●Dalga'nın dilinden●
Koca konağın kapısı açıldığında, abimin kolunu sıkıca tutmuş bir şekilde içeri doğru adımladım ve işte tam o anda sevinçten zılgıtlar çalmaya başladı.
Gözlerimi kısıp bu durumu garipserken, tam yan tarafımızdaki duvarın dibinde bir koyun kesildi ve sıçrayan kan duvarı süsledi. İnsan keselerdi bu kadar içim acımazdı.
Bu sevinç gösterileri benim için miydi?
"Oğlum!" Diye abime sarılan kadınla, geriye doğru tökezledim ve müthiş bir ağrı hala iyileşmemiş yarama girdiğinde, refleksle elimi yarama götürdüm.
Evet, bu sevinç ve mutluluk gösterisi ben geldiğim için değil abim geldiği içindi.
"Ana gözünü seveyim yavaş, kız yaralı." Diyip kadını tersleyerek yanıma gelen Bora, elimi tuttu.
Ana mı dedi o? Üvey annesi mi var?
"İyi misin?"
Başımı salayıp, gülümsemek için kendimi zorladım.
Etrafa bakındığımda ailenin her bir ferdinin gözleri benim üstümdeydi.

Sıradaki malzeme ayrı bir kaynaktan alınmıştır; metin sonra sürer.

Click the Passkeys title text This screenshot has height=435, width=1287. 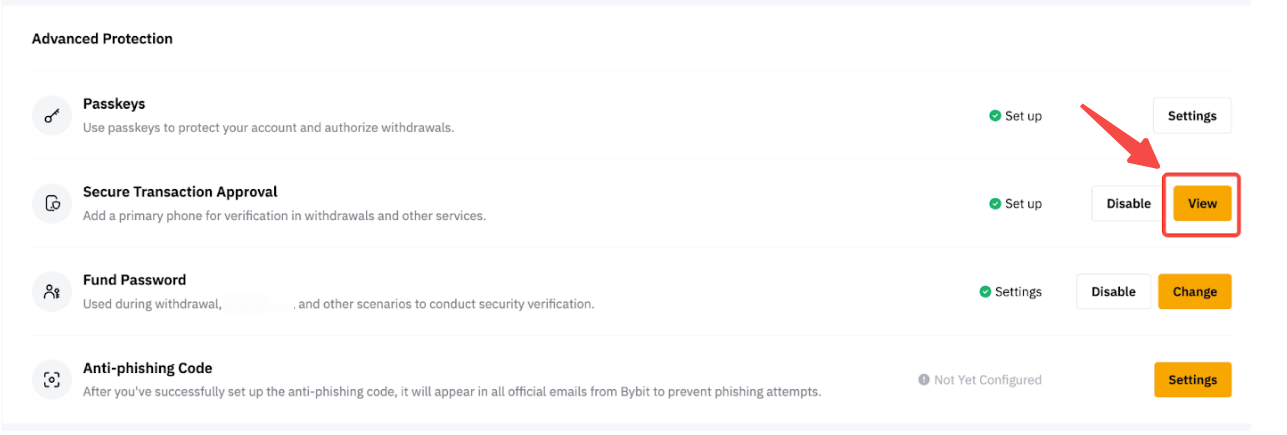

"Kızım!" Diye öne atılan kır saçlı bir adamla, tek kaşım havalandı.
Bu muydu benim babam?
Tıpkı benim anneme benzediğim gibi Bora'da ona benziyordu.
Tam karşımda durunca, gözlerinin kızardığına şahit oldum. Elini yanağıma koyduğunda, o sıcaklığı hissetmemle gözlerim doldu.
"Yavrum benim."
Gözlerinin içine hiç bir tepki vermeden öylece bakakaldım.

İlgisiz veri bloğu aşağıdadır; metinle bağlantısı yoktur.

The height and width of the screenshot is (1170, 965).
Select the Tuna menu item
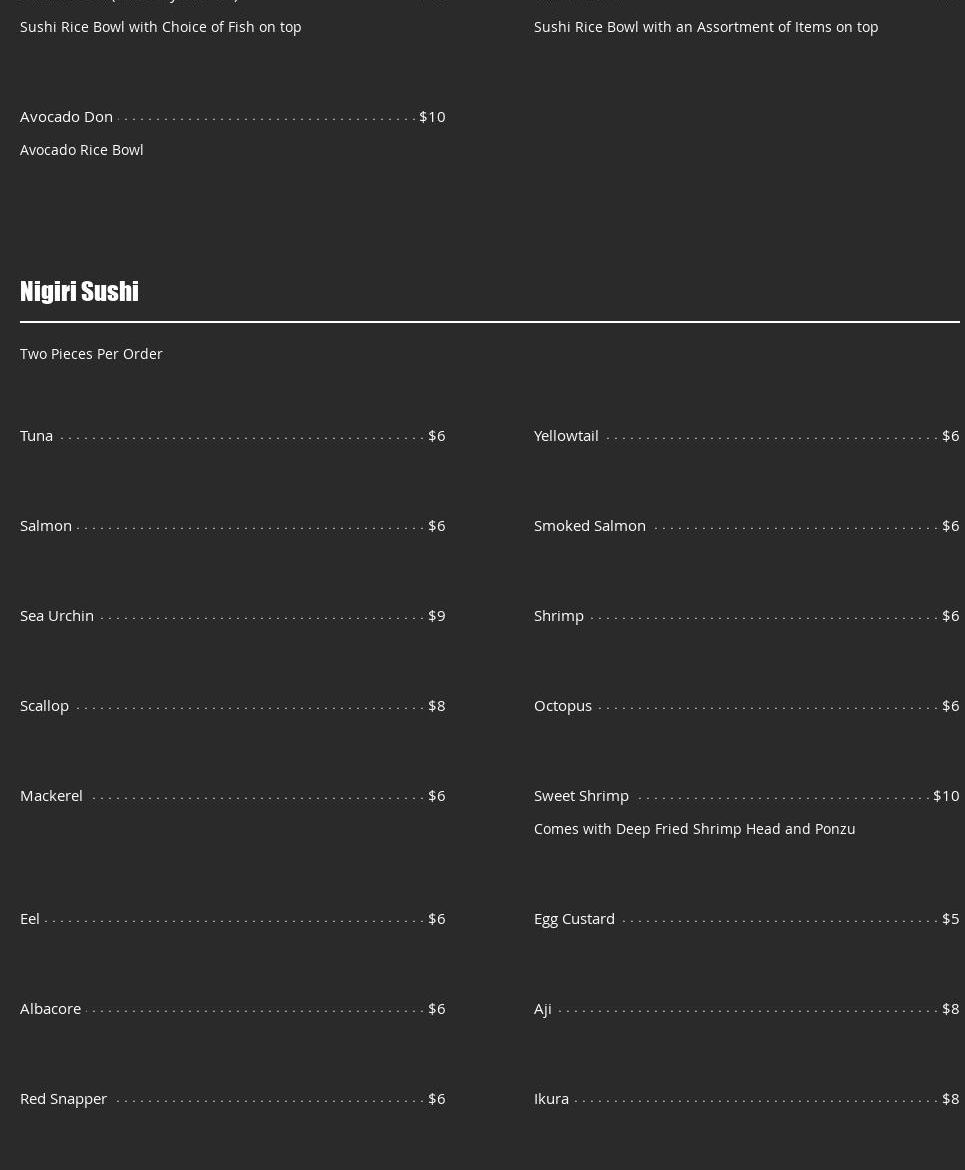click(37, 435)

"Allah seni bize bağışladı." Diyerek bana sarıldığında, sarılamadım ama hissetim. Babamın varlığını ilk defa hissettim.
"Mis kokulu kızım."
Hiç ayrılmadan saçlarımı okşuyorken, Bora'da mutlu bir şekilde bizi izliyordu. Kollarından tutarak kendimi biraz geri çektim.
"Bana biraz zaman verin."
Bana baktığında, derin bir nefes alarak başını salladı anlayışla.
"Elbette yavrum."
Onca yaşadıklarımdan sonra boynuna sarılıp 'babam' diye ağlamamı kimse beklemesin.
Düşünmeden edemiyorum, bu koca konağa bir ben mi fazla gelmiştim?
"Hoşgeldin oğlum!"
Otoriter sesiyle bunu diyen ihtiyar ama hala dinç olan adama baktım.
Onun da bakışları bana kaydığında, yüzündeki ifadeye anlam veremedim.
"Sende hoşgeldin kızım."
Elini havaya kaldırmasıyla, eline baktım. Bide el öpmemi mi istiyorlar?
"Benim buraya gelmem yanlış anlaşılmış herhalde beybaba. Ben buraya abim için geldim. Sizinle aile saadeti yaşamaya değil.!"
Gür kaşlarını sinirle çatarak elini indirince, diğer aile fertleri bana ayıplayarak baktılar ama bu pek umrumda değildi.
"Bunu toyluğuna ve yılların sana çektirdiği acıya vererek görmezden geliyorum kızım ama benimle bu şekil haddini aşarak konuşamazsın.!"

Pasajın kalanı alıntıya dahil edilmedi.